PlattenkritikenPressfrisch

ROBERT PLANT – Carry Fire

2017 (Nonesuch Records/Warner Music)


ROBERT PLANT muss angesichts seiner Verdienste mit LED ZEPPELIN verehrt, aufgrund seiner Stimme geliebt werden, auch heutzutage noch. Aber im Gegensatz zu vielen lebenden oder verblichenen Sängern anderer Jahrhundertgruppen, darf ebenso sein Lebenswerk als Solokünstler nicht vernachlässigt werden. Selbst im überdimensionalen Schatten der Meilensteine des Luftschiffes stechen einige Großwerke von ihm hervor. Werke von einer Größe, auf die mit ihren Eigengewächsen höchstens Peter Gabriel und – teilweise – Ian Gillan zurückblicken können, Freddie Mercury nicht.

Obwohl sich Plant in den 80er Jahren noch auf der Suche befand, warfen die 90er mit ´Manic Nirvana´ einen Lichtblick und mit ´Fate Of Nations´ eine echte Großtat ab. In diesem Jahrtausend ist der 69-jährige überhaupt nicht mehr aus dem Rampenlicht wegzudenken.
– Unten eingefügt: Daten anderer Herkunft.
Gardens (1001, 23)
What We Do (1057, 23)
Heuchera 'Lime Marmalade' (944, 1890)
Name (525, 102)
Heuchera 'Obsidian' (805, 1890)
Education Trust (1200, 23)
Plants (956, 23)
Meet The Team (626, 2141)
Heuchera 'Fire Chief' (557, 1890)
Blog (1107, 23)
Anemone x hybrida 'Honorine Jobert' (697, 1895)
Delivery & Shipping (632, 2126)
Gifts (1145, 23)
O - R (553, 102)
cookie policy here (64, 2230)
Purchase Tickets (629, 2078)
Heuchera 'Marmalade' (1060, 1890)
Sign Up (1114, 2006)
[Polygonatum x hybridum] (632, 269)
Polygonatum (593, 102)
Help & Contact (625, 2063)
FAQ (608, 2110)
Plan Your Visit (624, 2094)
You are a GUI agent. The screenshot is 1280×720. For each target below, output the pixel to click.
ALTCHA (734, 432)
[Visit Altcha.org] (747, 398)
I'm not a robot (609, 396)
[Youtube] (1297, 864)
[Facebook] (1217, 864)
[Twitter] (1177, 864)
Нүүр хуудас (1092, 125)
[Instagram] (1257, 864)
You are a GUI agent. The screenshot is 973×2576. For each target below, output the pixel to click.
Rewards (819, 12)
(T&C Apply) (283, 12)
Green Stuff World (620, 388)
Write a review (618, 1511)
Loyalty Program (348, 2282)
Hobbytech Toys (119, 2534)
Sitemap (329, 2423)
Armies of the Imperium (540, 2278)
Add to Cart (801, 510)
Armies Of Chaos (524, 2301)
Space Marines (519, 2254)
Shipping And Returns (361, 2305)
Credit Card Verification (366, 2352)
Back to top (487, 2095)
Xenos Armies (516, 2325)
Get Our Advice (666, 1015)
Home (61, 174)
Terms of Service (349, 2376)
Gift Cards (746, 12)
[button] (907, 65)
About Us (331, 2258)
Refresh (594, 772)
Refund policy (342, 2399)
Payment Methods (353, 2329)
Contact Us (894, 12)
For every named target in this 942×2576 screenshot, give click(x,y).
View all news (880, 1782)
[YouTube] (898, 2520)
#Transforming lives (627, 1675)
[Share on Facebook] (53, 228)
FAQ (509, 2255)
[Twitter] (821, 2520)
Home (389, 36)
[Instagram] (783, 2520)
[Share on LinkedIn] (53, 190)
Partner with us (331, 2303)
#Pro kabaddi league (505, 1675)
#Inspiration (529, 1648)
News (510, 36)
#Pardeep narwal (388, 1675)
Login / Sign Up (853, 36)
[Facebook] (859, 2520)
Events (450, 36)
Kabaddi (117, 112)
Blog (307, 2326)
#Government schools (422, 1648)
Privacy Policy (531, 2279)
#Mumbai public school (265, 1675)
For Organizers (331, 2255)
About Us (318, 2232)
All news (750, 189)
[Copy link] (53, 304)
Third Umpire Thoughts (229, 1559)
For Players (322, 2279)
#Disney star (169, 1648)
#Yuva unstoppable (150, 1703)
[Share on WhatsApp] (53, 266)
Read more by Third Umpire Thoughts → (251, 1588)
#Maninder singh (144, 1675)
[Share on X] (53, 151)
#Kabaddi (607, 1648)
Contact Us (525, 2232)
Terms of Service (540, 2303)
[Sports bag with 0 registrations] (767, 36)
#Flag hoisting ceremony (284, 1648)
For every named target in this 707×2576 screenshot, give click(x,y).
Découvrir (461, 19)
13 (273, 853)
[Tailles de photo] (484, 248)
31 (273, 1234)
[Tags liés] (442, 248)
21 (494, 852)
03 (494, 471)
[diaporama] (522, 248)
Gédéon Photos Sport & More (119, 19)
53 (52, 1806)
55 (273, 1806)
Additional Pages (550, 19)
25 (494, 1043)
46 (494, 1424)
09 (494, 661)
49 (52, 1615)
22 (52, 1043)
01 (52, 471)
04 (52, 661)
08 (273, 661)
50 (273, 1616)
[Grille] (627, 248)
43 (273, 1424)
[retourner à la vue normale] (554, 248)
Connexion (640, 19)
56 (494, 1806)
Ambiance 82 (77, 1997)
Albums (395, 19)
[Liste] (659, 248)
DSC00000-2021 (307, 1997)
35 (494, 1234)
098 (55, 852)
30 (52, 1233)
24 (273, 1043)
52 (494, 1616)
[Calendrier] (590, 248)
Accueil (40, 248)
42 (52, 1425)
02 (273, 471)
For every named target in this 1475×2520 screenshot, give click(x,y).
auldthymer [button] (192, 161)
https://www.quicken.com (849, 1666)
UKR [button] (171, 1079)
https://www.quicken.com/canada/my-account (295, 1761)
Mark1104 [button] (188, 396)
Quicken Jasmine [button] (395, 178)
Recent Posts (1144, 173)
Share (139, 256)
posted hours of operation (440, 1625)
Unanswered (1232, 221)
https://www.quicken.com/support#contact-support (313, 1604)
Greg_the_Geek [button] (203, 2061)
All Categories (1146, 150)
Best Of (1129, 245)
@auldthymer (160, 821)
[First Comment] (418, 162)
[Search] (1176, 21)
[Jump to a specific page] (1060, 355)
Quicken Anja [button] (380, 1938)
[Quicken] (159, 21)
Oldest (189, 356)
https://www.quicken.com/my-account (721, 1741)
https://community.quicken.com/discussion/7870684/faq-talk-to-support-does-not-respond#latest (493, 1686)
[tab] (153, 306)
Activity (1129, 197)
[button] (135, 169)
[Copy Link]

Dabei spannt er 2017 den Bogen von seinem letzten Werk ´Lullaby And … The Ceaseless Roar´ mit den Sensational Space Shifters zu seinem 2007er Roots-Werk ´Raising Sand´ mit Alison Krauss und dem Americana-Vermächtnis 2010 ´Band Of Joy´. Er eint seine amerikanischen und europäischen Wurzeln absolut flüssig mit afrikanischen, gibt sich weiterhin seinen Ursprünge hin, dem des Folk und Blues, dem aus England und Amerika, den Roots von LED ZEPPELIN. In aller Vitalität und Stärke erneut ebenfalls ein Verdienst seiner Sensational Space Shifters: John Baggot (Keyboards), Justin Adams und Liam „Skin“ Tyson (Gitarre) sowie Dave Smith (Schlagzeug). Miteinander legen sie eine Klangwirkung gleich eines Orkans hin.

Obwohl das Album nicht die Rückkehr des hart rockenden Zeppelins heraufbeschwört – eine Réunion schien eine Zeitlang in greifbarer Nähe – und die Mehrzahl der Lieder als kraftvolle Akustik-Folksongs vibrieren, führt es zu Beginn direkt zu den glanzvollen ´III´-Zeiten von LEP ZEPPELIN zurück. Jeder Musiker scheint ein akustisches Instrument dröhnend in die berstende Geräuschkulisse des wertvollen ´The May Queen´ und in die 1001ste Nacht von Mumbai im Titelsong ´Carry Fire´ zu werfen.

Altersweise schenkt uns Robert Plant Lebenserfahrungen von der Liebe, Erzählungen über Entdecker und Reisende in der Fremde. Wenn die Rockabilly-Gitarre und ein klagender Plant in ´Carving Up The World Again … A Wall And Not A Fence´ die Kavallerie sowie nach vermehrtem Schutz ruft, dann erhebt sich seine Stimme nicht nur gegen England, Frankreich und China, sondern gegen die USA und alle Mauerbauer. Ein Höhepunkt nicht nur aus lyrischer Sicht. Selbstredend strahlt der Gesang in einer Ballade wie ´Season’s Song´ wie ein illuminierter Goldkelch in finsterster Nacht. Da darf ´New World…´ allein von seinem Riff und dem textarmen Jauchzen Plants oder ´Bones Of Saints´ vom kurzfristigen Rausch zwischen Gitarrenraspeln á la Mark Knopfler leben.

Ferner hält das Songmaterial die Klavier-Ballade ´A Way With Words´, das elektronisch, annähernd RADIOHEAD-dimensionierte ´Keep It Hid´ sowie das vorzügliche Cover-Duett mit Chrissie Hynde ´Bluebirds Over The Mountain´ bereit. Trotz des Titels ´Dance With You Tonight´ handelt es sich hierbei um kein schlichtes Lied zum Schwofen, eher zum Laben an den Lippen des Meisters. Zerbrechlich und seelenwärmend ist seine Stimme vielleicht nicht mehr gar so schmerzvoll in ihrer Breite, so auch im finalen ´Heaven Sent´ erkennbar, aber umso mehr in ihrer Tiefe, da trägt sie weiterhin das Feuer in sich.